Between a Rock-Hard Cataract and a Successful Phaco

William W. Culbertson, MD


August 18, 2014

Acute Intraoperative Rock-Hard Eye Syndrome and Its Management

Lau OC, Montfort JM, Sim BW, et al
J Cataract Refract Surg. 2014;40:799-804

A Perplexing Quandary

Most surgeons have observed a phenomenon that occurs during phacoemulsification cataract surgery in which the anterior chamber shallows and the globe becomes firm, making the remainder of the surgery difficult or complicated. The differential diagnosis includes suprachoroidal hemorrhage or effusion and misdirection and entrapment of balanced salt solution (BSS) in the vitreous or behind the posterior capsule. Although surgeons may face this dilemma only rarely, differentiating the possible etiologies quickly and having a plan to effectively deal with each possibility is challenging.

When the surgeon has excluded suprachoroidal causes by ophthalmoscopy, a perplexing quandary remains. The surgeon must choose between pressing onward with the surgery, thereby risking breaking the posterior capsule and injuring the iris; aborting the procedure; or reducing the positive vitreous pressure in some way.

Study Summary

Lau and colleagues reviewed the occurrence of what they call "acute intraoperative rock-hard eye syndrome" (AIRES) in a consecutive series of 413 clear corneal phacoemulsification procedures by the same surgeon. They discovered 6 cases that qualified, with the onset during aspiration of the residual lens cortex. In each case, the process resolved with pars plana aspiration of 0.1-0.3 mL of retrolenticular fluid with a 23-guage needle and a 3.0-mL syringe. This resulted in immediate softening of the eye and return of the anterior chamber dimensions to normal levels.

The investigators postulated that irrigation of the posterior chamber/capsular bag allowed BSS to be misdirected through defects in the zonular barrier into the space behind the capsule or in the anterior vitreous gel. Although they pointed out that aspiration of a small amount of liquid in the space behind the capsule was enough to change how BSS was retained in the vitreous space, they did not elaborate on the mechanism that produced this change.


Similar syndromes are often encountered by ophthalmologists during phacoemulsification, nuclear emulsification, or cortical aspiration. Although there is debate on the anatomic etiology and where behind the capsule the BSS is captured, the common pathogenesis is a misdirection and misaccumulation of BSS in the anterior vitreous compartment.

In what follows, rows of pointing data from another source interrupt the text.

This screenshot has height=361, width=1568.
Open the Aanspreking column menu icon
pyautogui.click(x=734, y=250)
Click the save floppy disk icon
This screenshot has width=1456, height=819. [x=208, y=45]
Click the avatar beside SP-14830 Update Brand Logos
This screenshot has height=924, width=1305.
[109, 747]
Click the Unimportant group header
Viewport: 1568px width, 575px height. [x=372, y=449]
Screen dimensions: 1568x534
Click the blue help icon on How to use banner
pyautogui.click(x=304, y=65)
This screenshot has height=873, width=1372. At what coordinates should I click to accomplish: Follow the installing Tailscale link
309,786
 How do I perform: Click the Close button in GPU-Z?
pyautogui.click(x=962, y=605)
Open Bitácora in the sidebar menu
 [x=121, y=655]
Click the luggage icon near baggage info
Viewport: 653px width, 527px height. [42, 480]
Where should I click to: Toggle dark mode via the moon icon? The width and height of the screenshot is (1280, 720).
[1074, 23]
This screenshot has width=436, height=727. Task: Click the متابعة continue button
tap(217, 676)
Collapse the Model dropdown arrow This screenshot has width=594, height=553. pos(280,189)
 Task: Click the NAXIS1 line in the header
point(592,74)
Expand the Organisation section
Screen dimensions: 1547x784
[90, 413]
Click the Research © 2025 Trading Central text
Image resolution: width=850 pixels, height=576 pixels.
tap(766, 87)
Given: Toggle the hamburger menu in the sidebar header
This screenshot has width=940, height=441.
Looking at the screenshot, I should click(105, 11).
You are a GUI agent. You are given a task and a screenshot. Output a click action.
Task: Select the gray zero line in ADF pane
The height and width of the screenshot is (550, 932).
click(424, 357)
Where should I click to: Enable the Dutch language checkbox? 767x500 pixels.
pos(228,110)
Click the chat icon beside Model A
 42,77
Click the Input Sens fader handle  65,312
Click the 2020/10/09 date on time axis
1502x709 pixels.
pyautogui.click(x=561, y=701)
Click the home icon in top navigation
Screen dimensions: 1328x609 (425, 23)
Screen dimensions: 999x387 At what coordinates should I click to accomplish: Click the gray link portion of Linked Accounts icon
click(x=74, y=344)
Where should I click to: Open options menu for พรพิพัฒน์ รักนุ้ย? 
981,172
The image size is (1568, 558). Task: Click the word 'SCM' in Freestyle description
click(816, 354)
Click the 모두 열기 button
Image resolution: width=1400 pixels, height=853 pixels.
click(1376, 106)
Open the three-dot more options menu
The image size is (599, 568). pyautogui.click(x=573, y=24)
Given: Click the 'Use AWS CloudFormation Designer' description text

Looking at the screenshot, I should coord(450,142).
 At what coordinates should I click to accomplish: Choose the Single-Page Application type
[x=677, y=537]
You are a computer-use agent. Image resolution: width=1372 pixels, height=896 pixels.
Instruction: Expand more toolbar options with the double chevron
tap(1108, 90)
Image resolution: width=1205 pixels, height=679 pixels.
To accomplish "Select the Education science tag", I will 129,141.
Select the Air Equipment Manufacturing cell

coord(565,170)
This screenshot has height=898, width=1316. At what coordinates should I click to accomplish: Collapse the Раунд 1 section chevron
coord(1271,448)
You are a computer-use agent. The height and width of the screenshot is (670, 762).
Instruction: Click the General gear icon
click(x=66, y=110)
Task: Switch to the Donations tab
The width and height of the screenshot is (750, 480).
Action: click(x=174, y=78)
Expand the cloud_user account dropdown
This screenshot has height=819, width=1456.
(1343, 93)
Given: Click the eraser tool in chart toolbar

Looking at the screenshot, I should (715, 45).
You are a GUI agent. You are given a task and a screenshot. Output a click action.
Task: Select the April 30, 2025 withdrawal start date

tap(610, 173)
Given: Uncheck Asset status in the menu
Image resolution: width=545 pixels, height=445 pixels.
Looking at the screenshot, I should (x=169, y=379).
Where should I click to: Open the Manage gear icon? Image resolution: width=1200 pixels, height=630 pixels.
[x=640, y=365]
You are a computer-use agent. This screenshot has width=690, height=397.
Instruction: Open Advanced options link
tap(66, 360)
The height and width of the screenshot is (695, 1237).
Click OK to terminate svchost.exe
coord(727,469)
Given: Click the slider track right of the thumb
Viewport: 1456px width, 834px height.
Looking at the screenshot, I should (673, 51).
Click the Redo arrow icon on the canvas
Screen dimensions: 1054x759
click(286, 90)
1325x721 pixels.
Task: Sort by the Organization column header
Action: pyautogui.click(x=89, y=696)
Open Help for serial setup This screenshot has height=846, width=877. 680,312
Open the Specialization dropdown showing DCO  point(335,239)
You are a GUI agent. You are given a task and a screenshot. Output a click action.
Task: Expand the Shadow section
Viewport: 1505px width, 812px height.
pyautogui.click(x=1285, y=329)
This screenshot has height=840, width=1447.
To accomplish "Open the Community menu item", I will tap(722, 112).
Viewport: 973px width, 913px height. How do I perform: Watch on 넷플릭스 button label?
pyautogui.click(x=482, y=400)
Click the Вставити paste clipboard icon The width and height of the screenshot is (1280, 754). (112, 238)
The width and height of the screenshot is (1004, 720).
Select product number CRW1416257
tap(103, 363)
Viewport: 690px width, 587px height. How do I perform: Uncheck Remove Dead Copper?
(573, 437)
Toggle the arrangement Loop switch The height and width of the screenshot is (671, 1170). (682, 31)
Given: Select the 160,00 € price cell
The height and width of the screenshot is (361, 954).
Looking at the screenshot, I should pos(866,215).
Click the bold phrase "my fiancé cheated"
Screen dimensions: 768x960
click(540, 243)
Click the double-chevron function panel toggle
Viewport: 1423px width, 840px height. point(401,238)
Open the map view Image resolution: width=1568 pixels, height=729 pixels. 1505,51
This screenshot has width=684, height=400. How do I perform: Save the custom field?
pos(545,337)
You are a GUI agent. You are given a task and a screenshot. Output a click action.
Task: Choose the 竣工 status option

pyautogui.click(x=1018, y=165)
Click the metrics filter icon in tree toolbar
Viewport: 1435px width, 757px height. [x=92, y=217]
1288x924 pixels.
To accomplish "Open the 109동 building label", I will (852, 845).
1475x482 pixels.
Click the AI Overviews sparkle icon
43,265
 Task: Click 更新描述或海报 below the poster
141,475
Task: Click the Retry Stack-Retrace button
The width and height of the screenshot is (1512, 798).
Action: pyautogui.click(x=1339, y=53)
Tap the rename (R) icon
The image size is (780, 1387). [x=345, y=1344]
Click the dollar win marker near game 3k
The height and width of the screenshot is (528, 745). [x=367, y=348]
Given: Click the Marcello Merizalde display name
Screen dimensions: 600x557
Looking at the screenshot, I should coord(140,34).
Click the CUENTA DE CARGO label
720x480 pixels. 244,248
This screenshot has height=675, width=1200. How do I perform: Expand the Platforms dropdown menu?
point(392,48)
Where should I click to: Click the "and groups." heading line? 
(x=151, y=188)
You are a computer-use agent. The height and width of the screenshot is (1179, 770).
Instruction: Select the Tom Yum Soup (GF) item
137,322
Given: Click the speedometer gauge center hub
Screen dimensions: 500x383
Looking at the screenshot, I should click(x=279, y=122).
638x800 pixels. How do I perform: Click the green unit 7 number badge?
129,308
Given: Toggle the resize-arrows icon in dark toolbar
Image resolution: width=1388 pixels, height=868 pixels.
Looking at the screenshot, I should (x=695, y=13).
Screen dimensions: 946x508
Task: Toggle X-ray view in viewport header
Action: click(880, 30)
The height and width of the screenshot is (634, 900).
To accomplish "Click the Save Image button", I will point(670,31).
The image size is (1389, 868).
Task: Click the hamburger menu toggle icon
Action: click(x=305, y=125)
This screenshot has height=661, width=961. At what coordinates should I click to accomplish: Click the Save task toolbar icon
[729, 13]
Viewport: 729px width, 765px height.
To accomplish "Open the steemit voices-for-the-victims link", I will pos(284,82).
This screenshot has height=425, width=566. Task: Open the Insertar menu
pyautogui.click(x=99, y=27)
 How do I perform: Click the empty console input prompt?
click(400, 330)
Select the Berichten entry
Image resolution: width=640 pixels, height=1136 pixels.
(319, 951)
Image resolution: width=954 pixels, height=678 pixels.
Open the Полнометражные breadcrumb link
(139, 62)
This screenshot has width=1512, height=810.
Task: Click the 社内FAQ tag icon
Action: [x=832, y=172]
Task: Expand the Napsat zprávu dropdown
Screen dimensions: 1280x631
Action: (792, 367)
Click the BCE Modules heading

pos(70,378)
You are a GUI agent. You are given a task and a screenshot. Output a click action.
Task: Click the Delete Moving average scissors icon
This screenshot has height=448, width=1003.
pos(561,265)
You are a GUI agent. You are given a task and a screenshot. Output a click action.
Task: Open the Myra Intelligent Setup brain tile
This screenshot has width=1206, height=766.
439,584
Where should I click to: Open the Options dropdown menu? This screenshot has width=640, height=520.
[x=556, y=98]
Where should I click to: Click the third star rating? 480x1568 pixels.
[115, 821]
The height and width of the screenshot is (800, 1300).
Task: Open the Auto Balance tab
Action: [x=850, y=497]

Once suprachoroidal causes are excluded ophthalmoscopically, the surgeon can aspirate collected fluid or perform an automated anterior vitrectomy through the pars plana and expect resolution of the problem. There is no need to abort the case or proceed with great peril when a simple excursion with a needle or vitrectomy needle into the anterior vitreous compartment under direct transpupillary observation saves the day.


Suggested Reading

Chang DF. Pars plana vitreous tap for phacoemulsification in the crowded eye. J Cataract Refract Surg. 2001;27:1911-1914.

Mackool RJ, Sirota M. Infusion misdirection syndrome. J Cataract Refract Surg. 1993;19:671-672.

Osher H. Causes and management of intraoperative shallowing of the anterior chamber. J Am Intraocul Implant Soc. 1984;10:361-362.